Proposal: Safe List Expansion for IN Clauses

After careful review, our most robust and safest path forward is to support list expansion for IN clauses exclusively when using named parameters, across all supported databases. This approach aligns with how Spring JDBC handles such scenarios.

Why Automatic Expansion for Positional Placeholders is Unsafe

Attempting to automatically expand positional ? placeholders is inherently unsafe due to the tight coupling it creates between the Java parameter order and the SQL query's structure.

Consider a query like:

SET status = ? WHERE id IN (?)

If the library were to automatically expand IN (?), it would have to guess the developer's intent based on the parameter order. Should the SQL ever be refactored (e.g., to WHERE id IN (?) SET status = ?), a developer would also need to remember to reorder the Java parameters accordingly. This introduces fragility and makes the code difficult to maintain.

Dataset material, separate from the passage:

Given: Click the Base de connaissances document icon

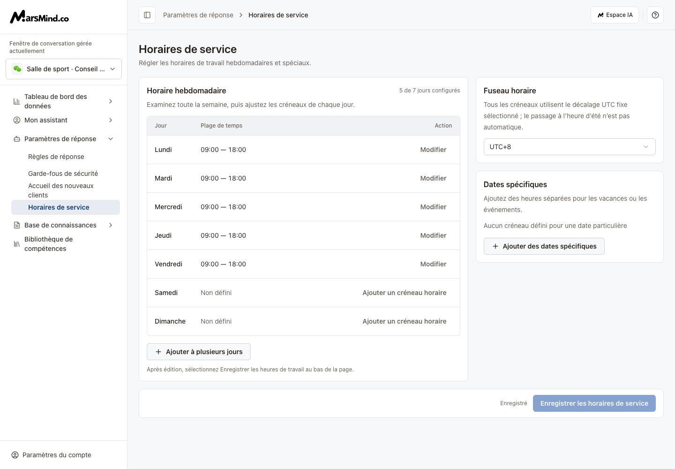Looking at the screenshot, I should [x=17, y=225].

The Advantage of Named Parameters

Named parameters, such as :ids, completely eliminate this risk by removing any dependency on parameter order. This ensures clarity and maintainability.

Final Implementation Plan

Based on this analysis, our final implementation plan is as follows:

  • For Named Parameter Queries: We will implement client-side rewriting.
    • For example, IN (:ids) will be expanded to IN (?, ?, ?) for databases like MySQL.
  • For Positional ? Queries: We will not implement any automatic expansion. Users will be expected to build the IN clause manually. This maintains the standard, predictable, and safe behavior.

This approach allows us to provide a powerful convenience feature—list expansion in IN clauses—in a predictable and safe manner, without the inherent dangers of adding "magic" to ambiguous placeholders.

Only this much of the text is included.